Written by Julia Debes
for Kansas Wheat Wheat Scoop
Adam’s Folly is a good piece of ground west of Minneola, nicknamed for a hired hand that once ran the plow well into the neighbor’s field. With a gentle slope, a small lake characteristic of the area’s playas and a windfarm tower, the field is a consistent, productive one for Matt Jaeger and his brother Luke.
This year, the wheat grown on Adam’s Folly was some of the Jaeger brothers’ best. Luckily, their long-time friend and seed supplier from Leoti, Rick Horton, encouraged Matt to enter the 2021 National Wheat Yield Contest — Matt’s first year to do so. He even called Matt during harvest for a last-minute reminder to pull a sample for the contest.
That sample was the third-place winner in the state of Kansas in the winter wheat-dryland category, thanks to a final yield of 122.47 bushels per acre. The entry also won Jaeger fifth place nationally, based on the percent increase over the county average. Winners in this portion of the contest were determined by yield increases exceeding the most recent five-year Olympic county average as determined by the U.S. Department of Agriculture.
However, the growing season started as one of the toughest conditions Matt has experienced since he moved to Minneola in 2007 to join his brother Luke on their maternal grandparents’ farm. He noted their no-till operation had to break out the hoe drill to sufficiently plant the wheat crop in some fields.
“It was the driest to get the wheat started that we’ve ever experienced,” Matt said. “So we had to get pretty creative with figuring out how to get our wheat growing.”
Adam’s Folly was planted to WestBred WB4792, having been planted to milo the previous year. The variety — which they source from Horton Farms — is a longer-season variety with very good standability, both characteristics that helped maximize yield potential this year.

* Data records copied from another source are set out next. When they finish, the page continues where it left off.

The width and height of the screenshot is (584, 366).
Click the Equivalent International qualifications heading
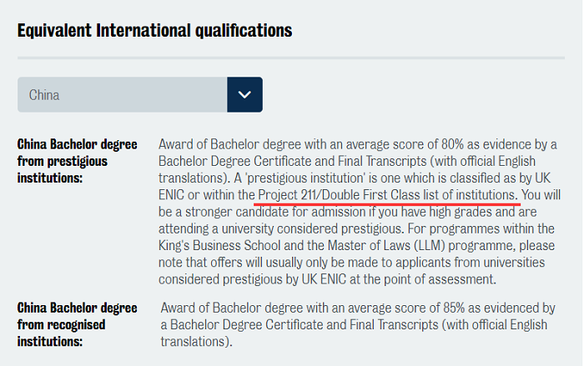coord(154,31)
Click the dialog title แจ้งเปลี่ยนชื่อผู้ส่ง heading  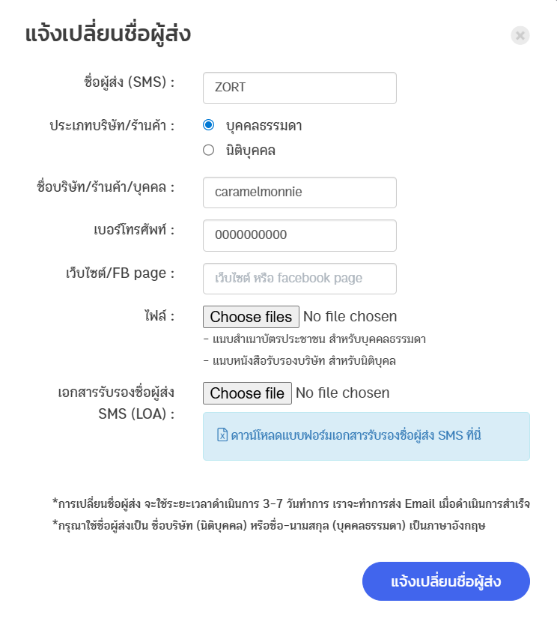pyautogui.click(x=108, y=34)
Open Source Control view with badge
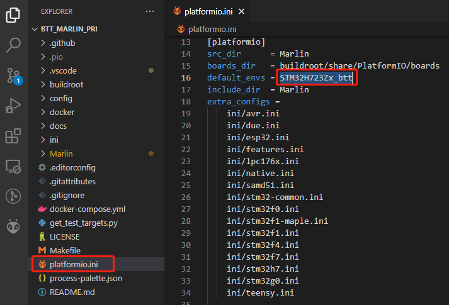The height and width of the screenshot is (305, 449). [13, 75]
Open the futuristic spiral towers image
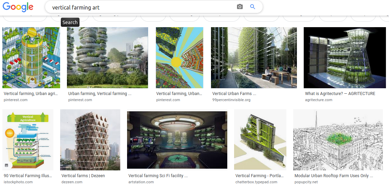This screenshot has height=187, width=389. pyautogui.click(x=107, y=58)
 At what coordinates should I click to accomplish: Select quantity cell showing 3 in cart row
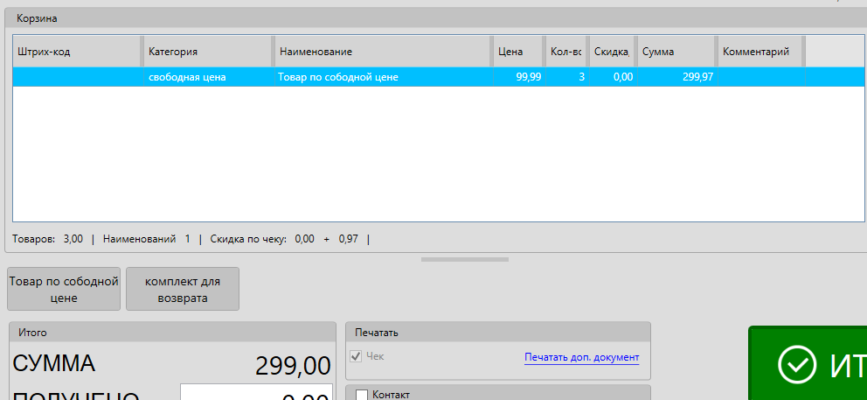pos(567,77)
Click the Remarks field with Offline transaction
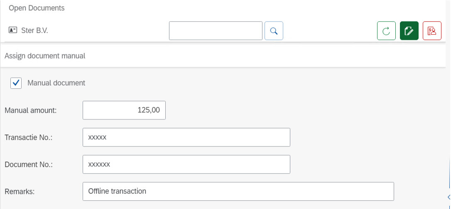Image resolution: width=451 pixels, height=209 pixels. click(238, 192)
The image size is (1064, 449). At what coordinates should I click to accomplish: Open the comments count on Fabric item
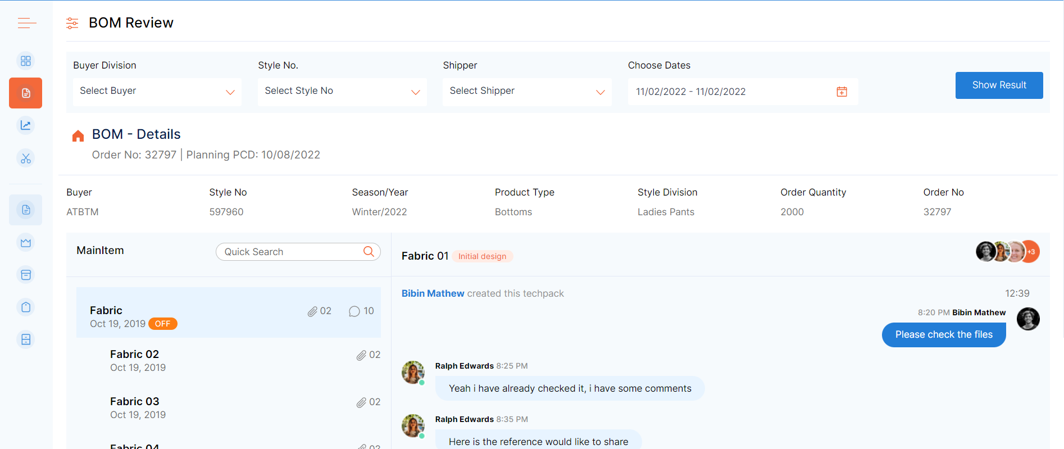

“That’s been a really solid performer,” Matt said. “We’ve raised that for several years, and it’s always right up there for us.”
“A lot of times you look at 4792, and it doesn’t look like a tremendous crop looking down the row, just because it does have pretty thick stalks and good standability. It doesn’t always look like the top-yielder, but you get out there and that’s generally going to yield with about anything.”
Their area received rain in November and a good snow in December, which carried the crop into the spring. This is when the magic of the Jaegers’ operation kicked into full gear.
In addition to farming, the brothers operate EGE Products. The company started as a biodiesel plant, but now manufactures spray adjuvants, products added to chemical applications to improve their effectiveness. Their farming operation works as an on-farm research environment, allowing the Jaegers to test out the products they manufacture in a real-world setting.
For the split applications of nitrogen applied this year, the Jaegers used a nitrogen stabilizer called J-Line that has above and below ground protection, thanks to an ingredient that helps with volatilizing off and an additional ingredient that helps with the denitrification process once the nitrogen is incorporated.
They also applied herbicide and two applications of fungicide, noting this was one of the first years they did so to also treat for scab. The Jaegers used their Length EXT product with their herbicide and fungicide applications. This encapsulator product helps give the application full residual life.
The weather turned a little dry in the spring, but the rain eventually fell, and the wheat had enough in the tank to make it to a smooth and successful harvest with a winning entry for the National Wheat Yield Contest from Adam’s Folly. Matt wanted to thank Horton Farms for their encouragement and assistance in this entry and with their farming operation. He also noted they run John Deere and CLAAS machinery.
“It does show a lot of hard work that’s been put in,” Matt said. “But at the end of the day, if God doesn’t send the rain, we’re not very good farmers. We’re looking forward to trying some new things and hopefully having a good season. The crop is off to a good start this year, and hopefully, we’ll have some winners next year.”
Thanks to sufficient moisture, Adam’s Folly was planted back to wheat this year. As the new crop is in the ground, Matt encouraged other wheat growers to experiment with their production practices and wheat varieties to help find their own winning strategies.
“Look at your program and be willing to try a couple of new things,” Matt said. “Maybe up the ante on intensity instead of just treating wheat as a ‘throw out there and does what it does’ crop. Of course, the Lord needs to send the rain, but if you do a few things, you can really see results year after year.”